*** Opening of STUDY MATERIAL ***
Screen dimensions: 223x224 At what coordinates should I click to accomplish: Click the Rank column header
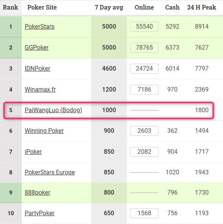point(11,7)
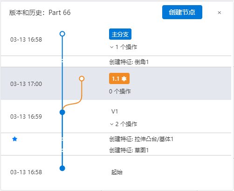Click the 创建节点 button

point(182,12)
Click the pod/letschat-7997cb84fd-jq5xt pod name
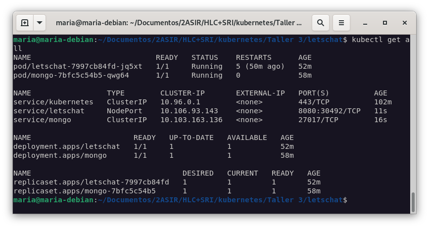 pyautogui.click(x=78, y=66)
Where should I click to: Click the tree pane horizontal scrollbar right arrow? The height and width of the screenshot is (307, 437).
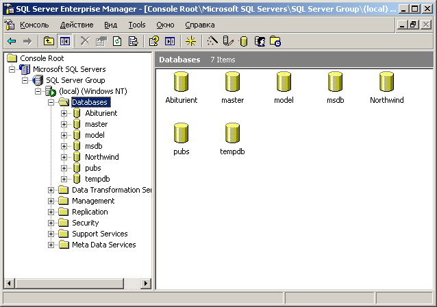(x=146, y=284)
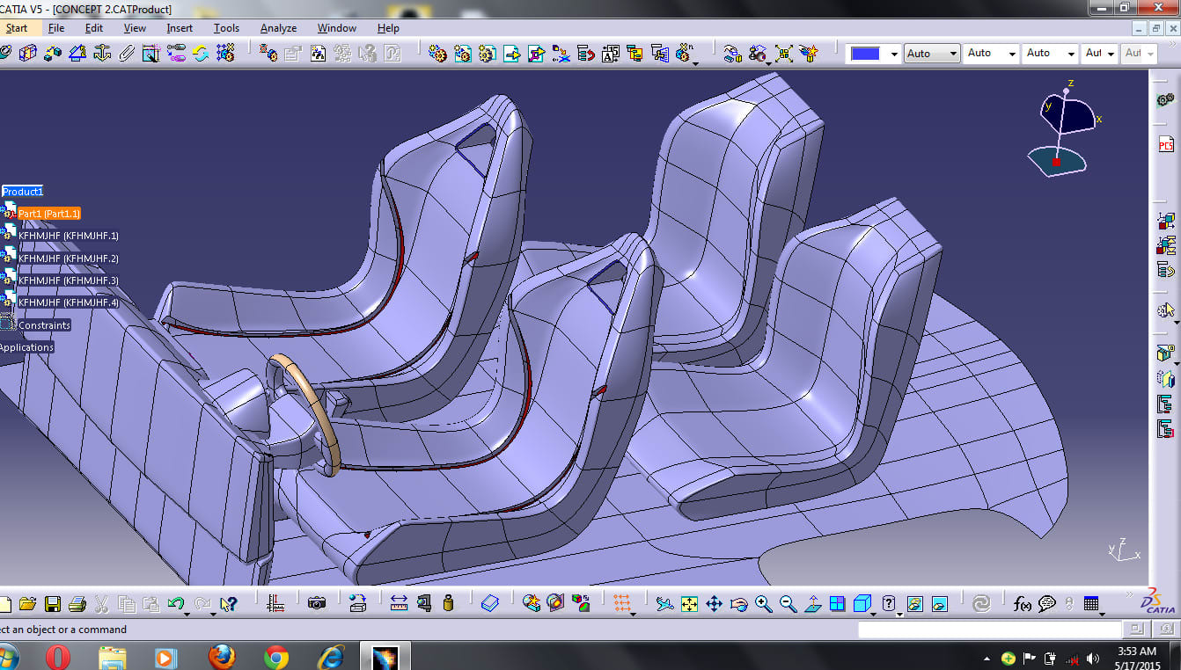Select the Fit All In tool
Screen dimensions: 1181x670
click(687, 603)
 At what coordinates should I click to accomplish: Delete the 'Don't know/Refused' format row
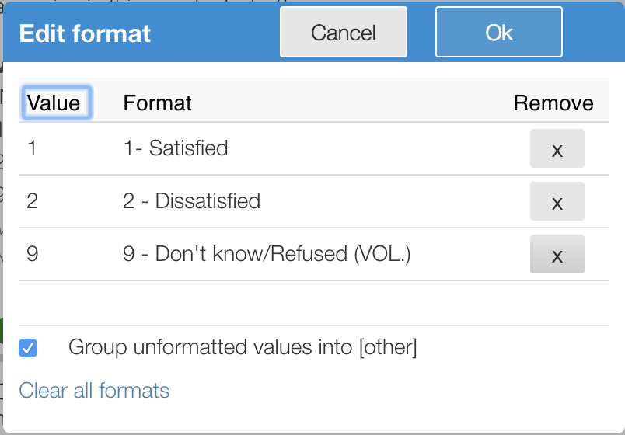tap(557, 254)
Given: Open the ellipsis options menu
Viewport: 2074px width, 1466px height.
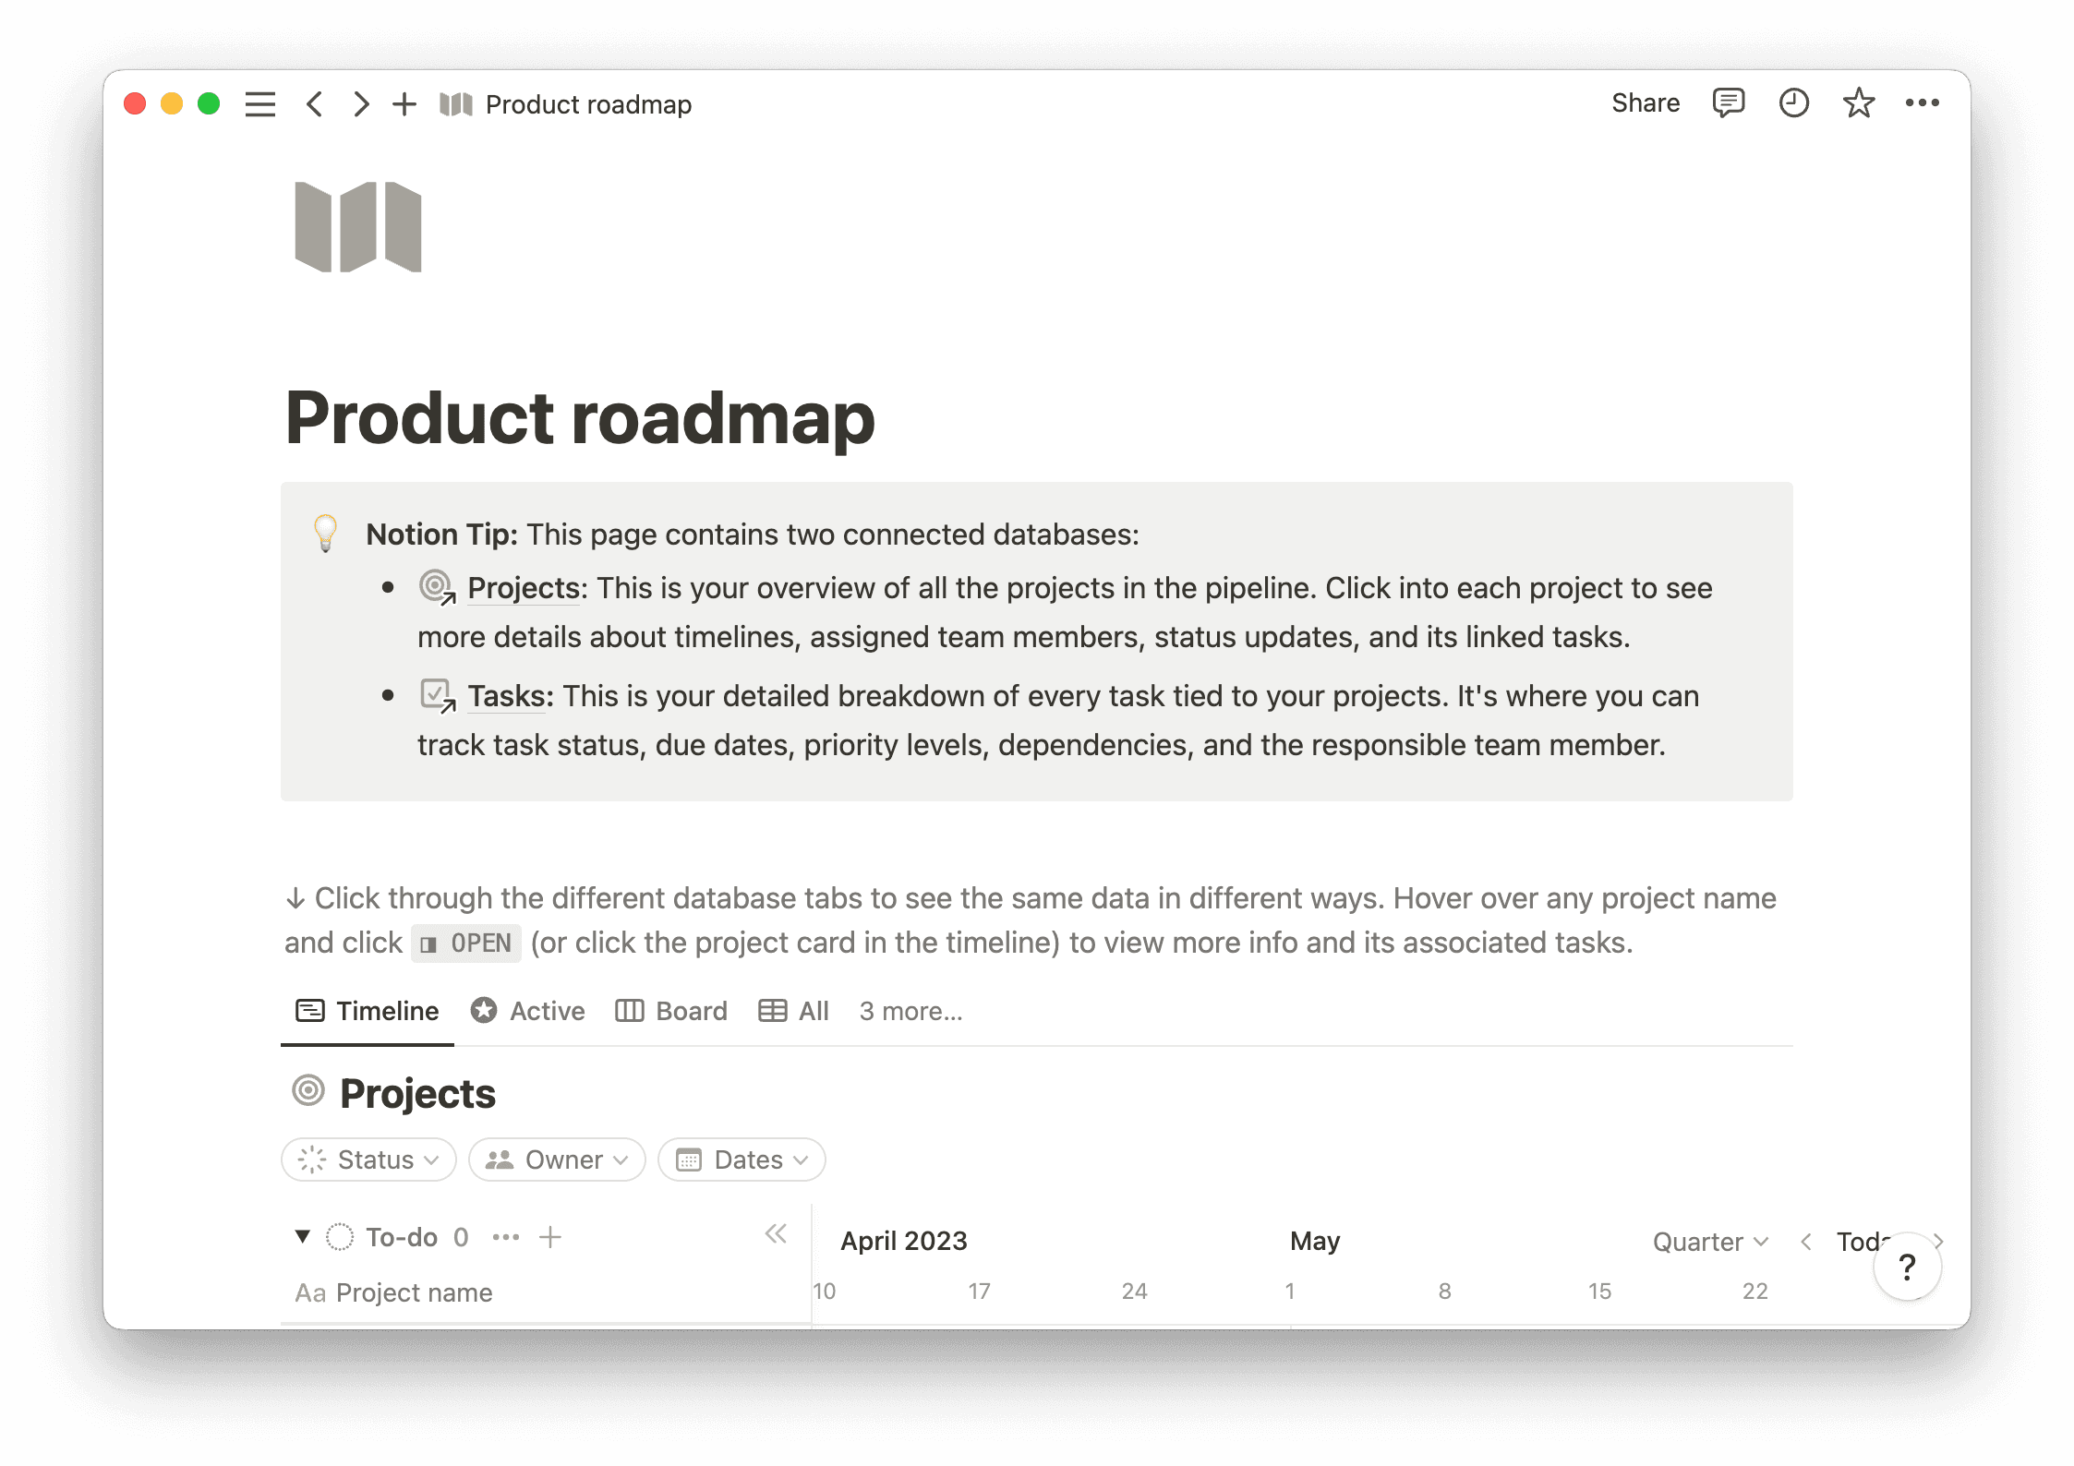Looking at the screenshot, I should [1923, 102].
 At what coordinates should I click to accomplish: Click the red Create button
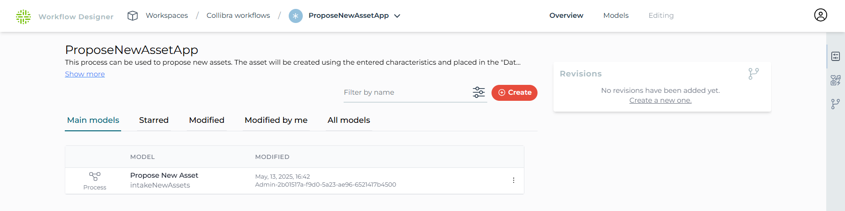click(515, 93)
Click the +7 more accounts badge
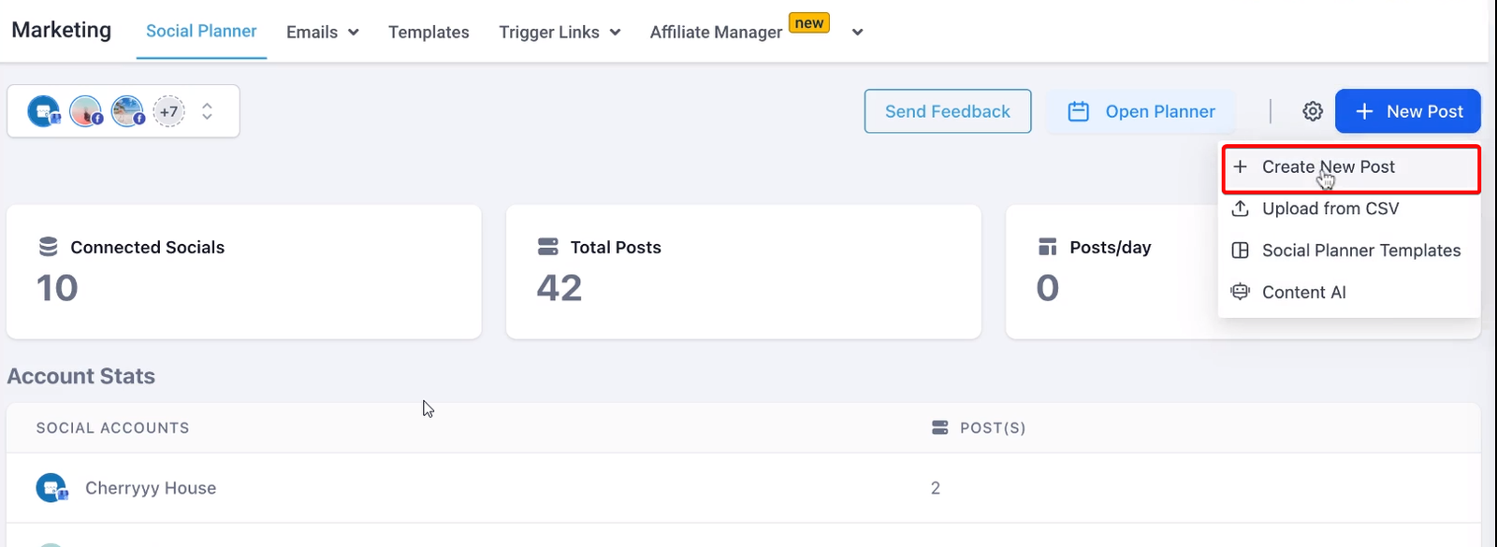 pos(168,111)

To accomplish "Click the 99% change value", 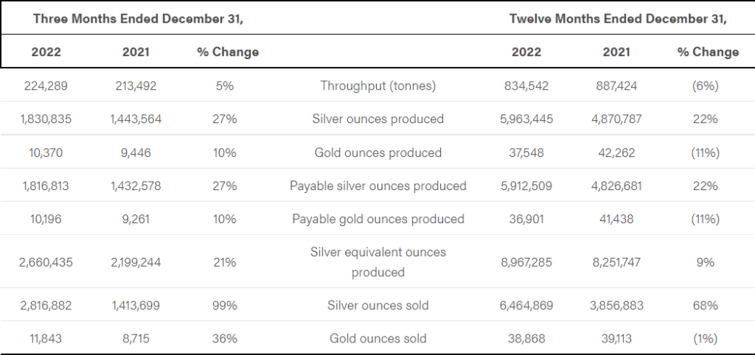I will tap(226, 305).
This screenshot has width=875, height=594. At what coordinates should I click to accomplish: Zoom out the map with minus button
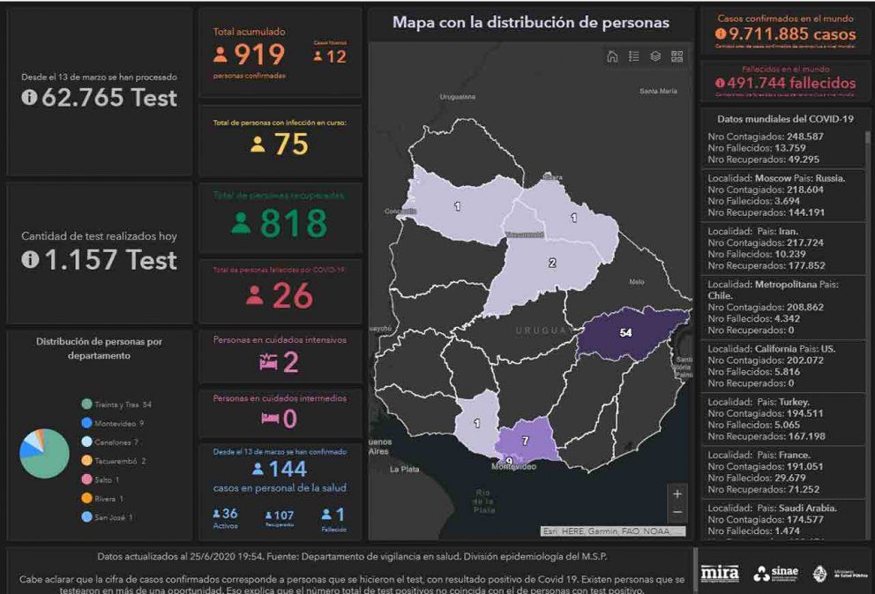click(677, 513)
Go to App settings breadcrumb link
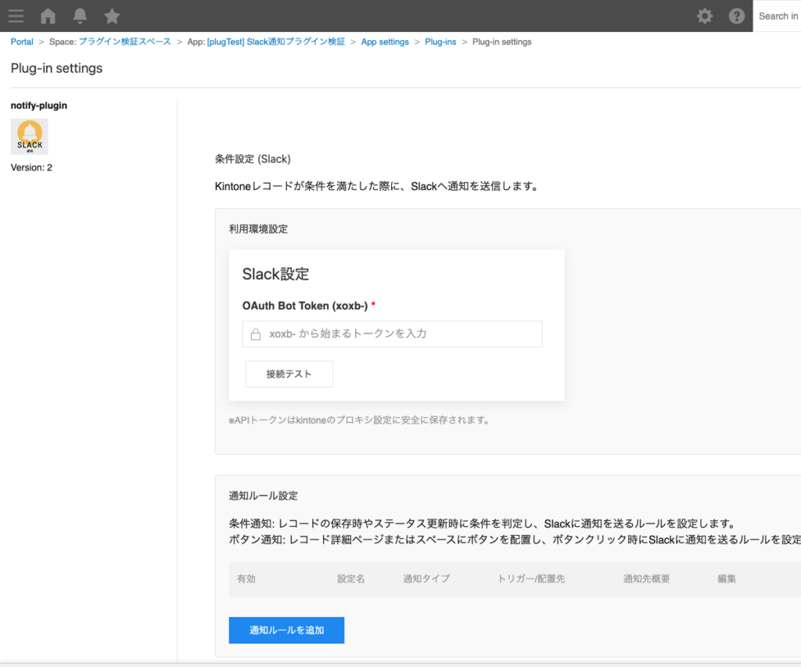This screenshot has height=667, width=801. coord(385,41)
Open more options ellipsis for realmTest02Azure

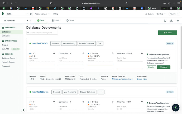pos(101,92)
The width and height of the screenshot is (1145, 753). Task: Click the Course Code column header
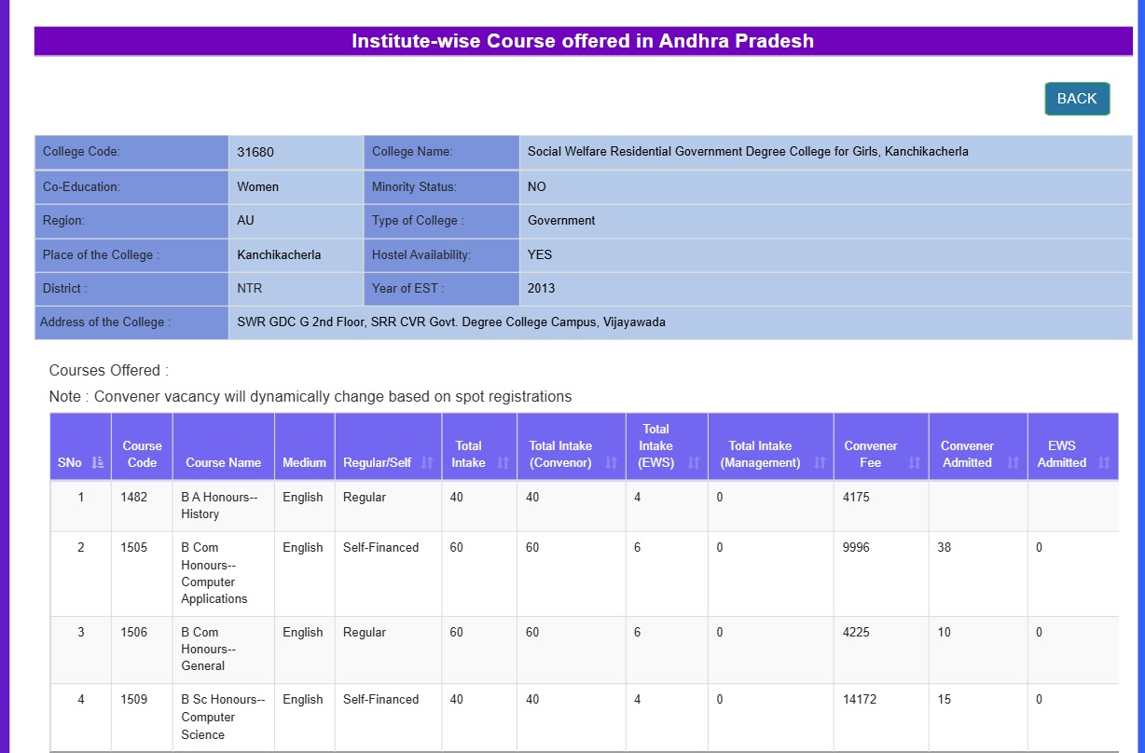[142, 454]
*** Close of STUDY MATERIAL ***
## TASK
Your answer must be the lines from the one holding "This screenshot has width=875, height=594." through the final line of the records above, exactly as written and without any pictures.

## EXERCISE SOLUTION
This screenshot has width=875, height=594. At what coordinates should I click to accomplish: Zoom out the map with minus button
click(677, 513)
Go to App settings breadcrumb link
This screenshot has height=667, width=801. coord(385,41)
Open more options ellipsis for realmTest02Azure

pos(101,92)
The width and height of the screenshot is (1145, 753). Task: Click the Course Code column header
[142, 454]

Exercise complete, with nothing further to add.